OPDRACHT 1 –
Waar verschijnt volgens het fragment over het tekenen van muren een bewaarde of geselecteerde muurstijl?

BRONFRAGMENT –
((

8.      Wanneer de instellingen voor de muur zijn ingegeven en de wijzigingen eventueel zijn bewaard als een muurstijl, klikt u op OK.

Een bewaarde of geselecteerde muurstijl wordt als een hulpbron in het bestand opgeslagen en verschijnt in het Hulpbronnenbeheer en in de lijst Muurstijl op de Methodebalk. Zie Muurstijlen creëren.

9.      Als u de Polygoon methode heeft gekozen, klikt u om het beginpunt van het eerste muursegment te bepalen.

10.  Klik om het eindpunt van het eerste muursegment vast te leggen.

Klik hierna telkens om het einde aan te geven van elk volgend deel van de muur.

11.  Dubbelklik om de muur te voltooien als het begin- en eindpunt niet samenvallen. Als dit wel het geval is, volstaat het om eenmaal te klikken op het beginpunt (waar een grijphint verschijnt) om de muur te voltooien.

))

OPDRACHT 2 –
Kun je in de gegevens, van de regel met "Check 'I would like to enter just a count'" tot en met het einde van de gegevens, "pixels" inwisselen voor "px" en alleen die regels teruggeven, zonder de afbeeldingen?

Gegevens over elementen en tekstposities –
((

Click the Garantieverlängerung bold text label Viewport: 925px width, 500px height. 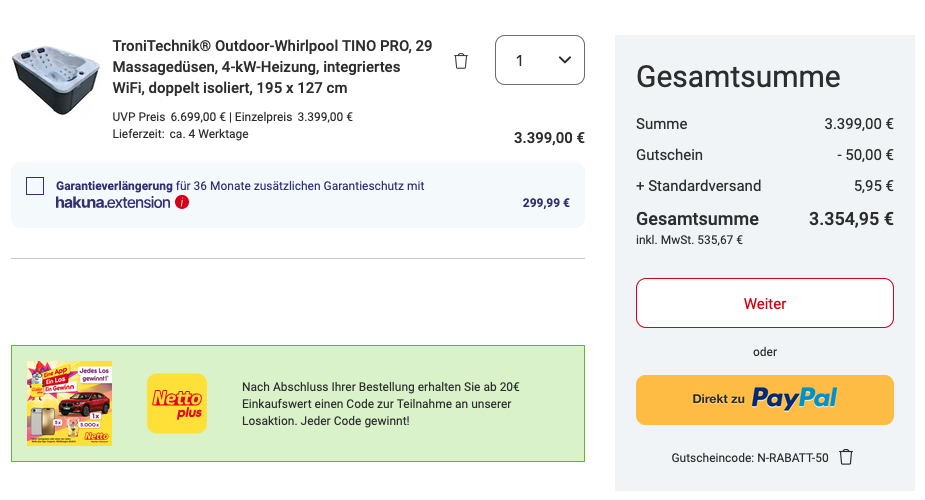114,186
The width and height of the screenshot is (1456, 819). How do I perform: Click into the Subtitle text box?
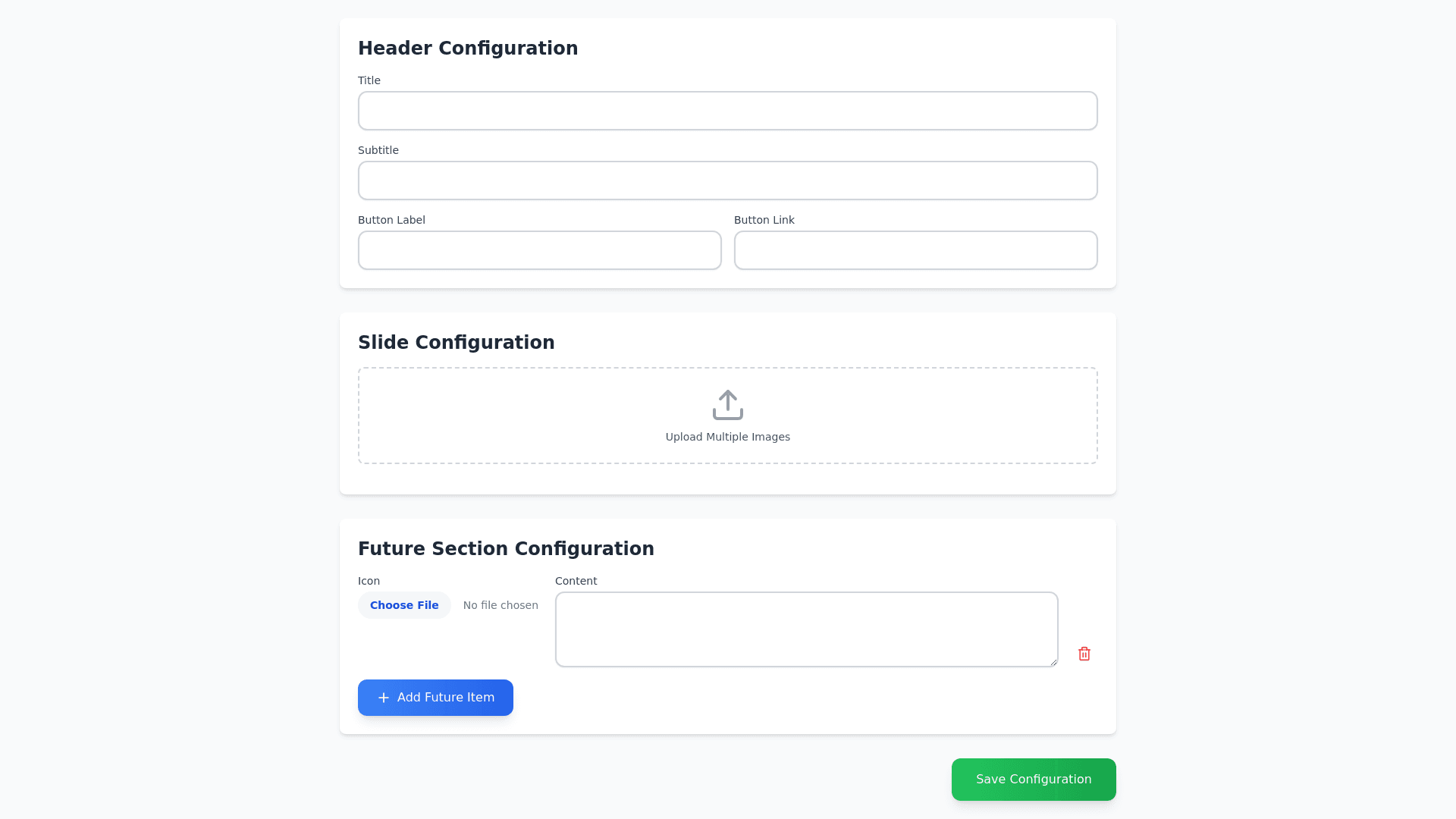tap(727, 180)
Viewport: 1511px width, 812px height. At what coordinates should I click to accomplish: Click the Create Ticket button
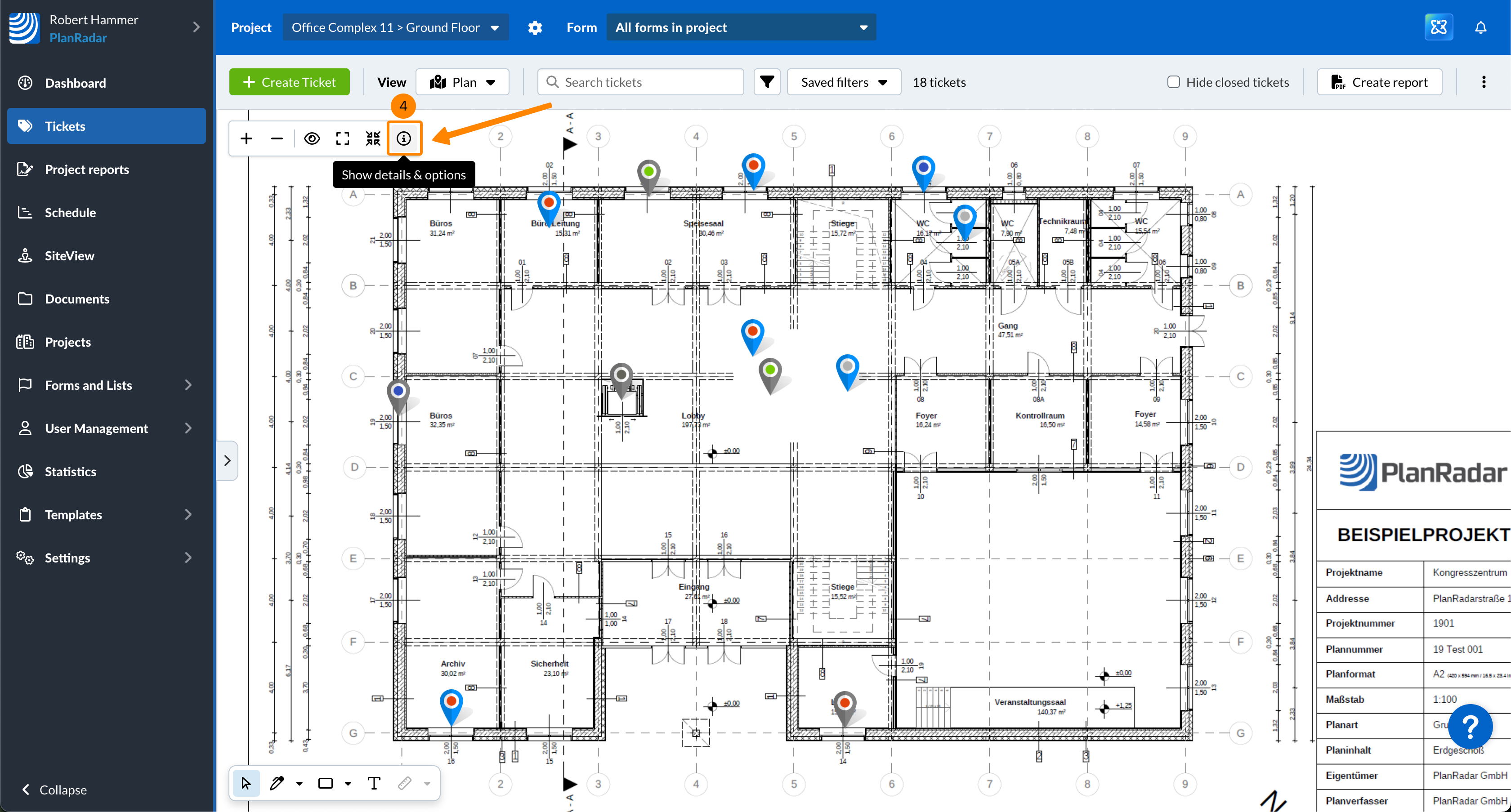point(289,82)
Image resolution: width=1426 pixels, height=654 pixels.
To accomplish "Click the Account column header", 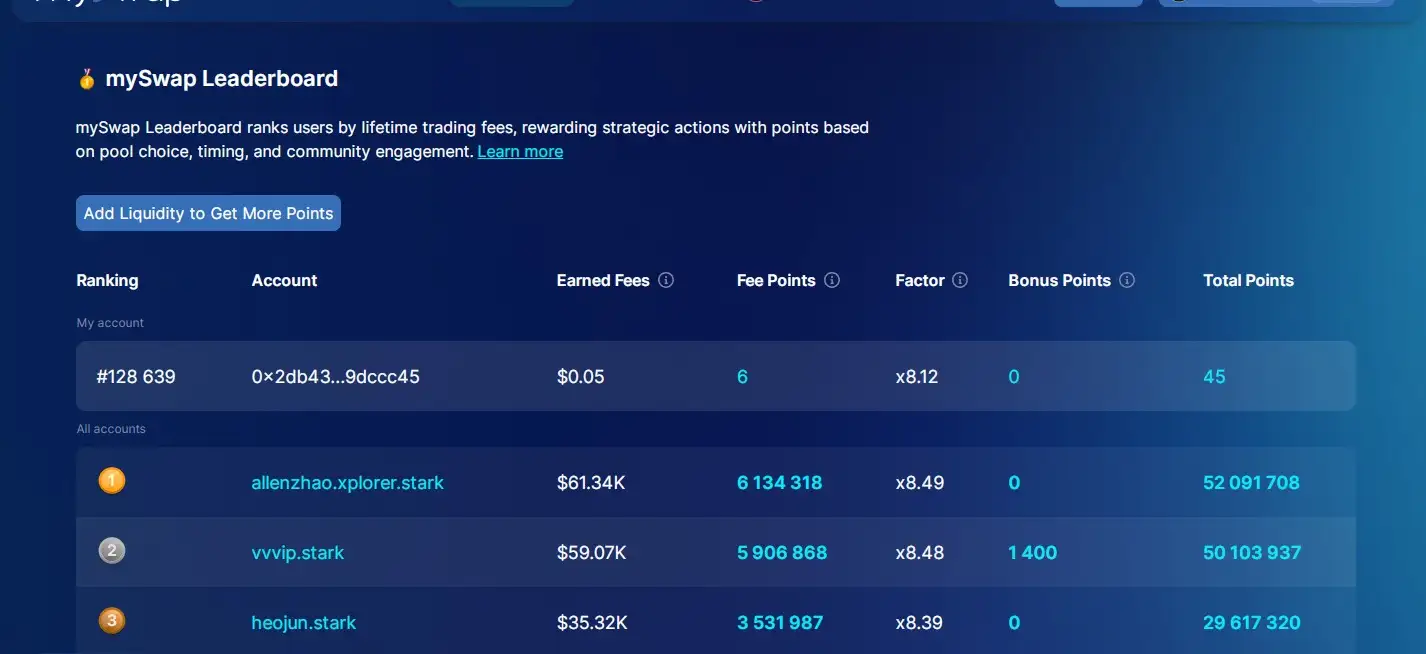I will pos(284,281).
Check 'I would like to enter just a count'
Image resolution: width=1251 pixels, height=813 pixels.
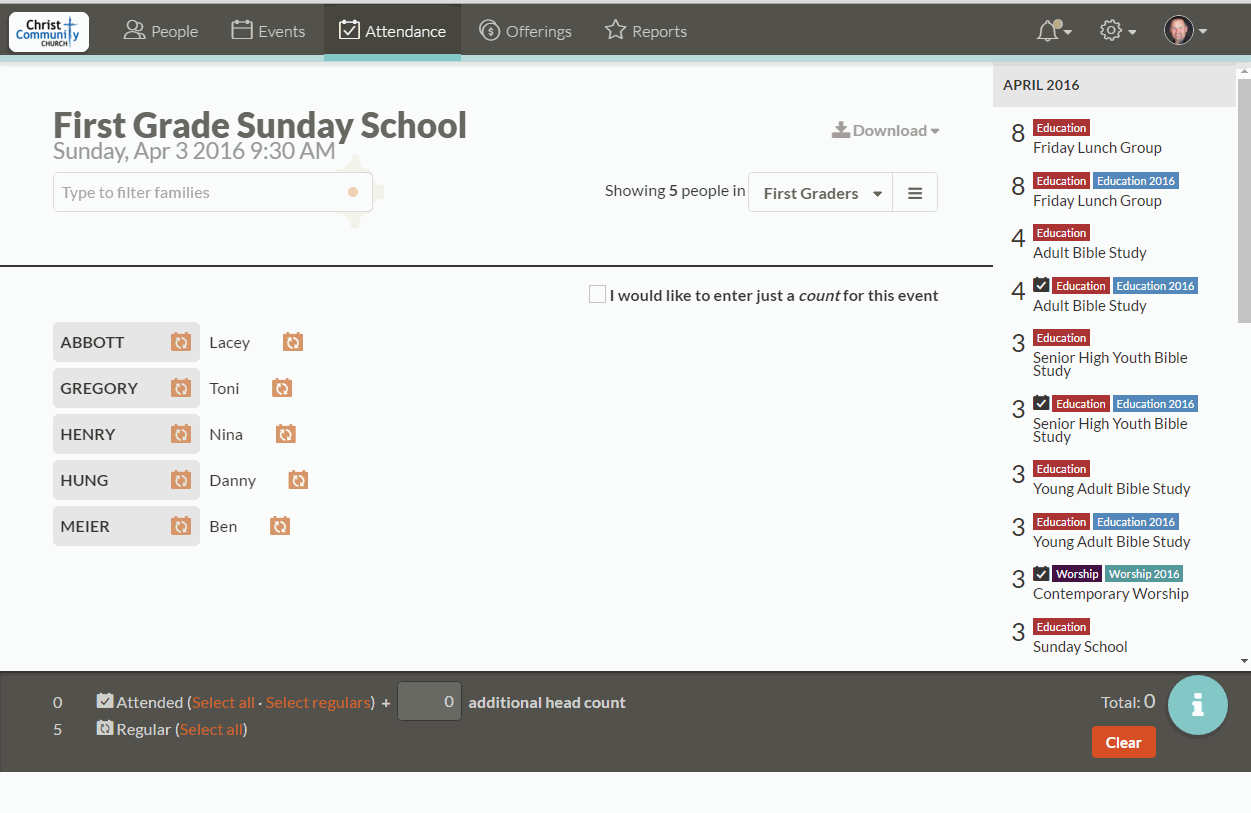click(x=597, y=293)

))

VERWACHT RESULTAAT 1 –
In het Hulpbronnenbeheer en in de lijst Muurstijl op de Methodebalk.

VERWACHT RESULTAAT 2 –
Check 'I would like to enter just a count'
Image resolution: width=1251 px, height=813 px.
click(x=597, y=293)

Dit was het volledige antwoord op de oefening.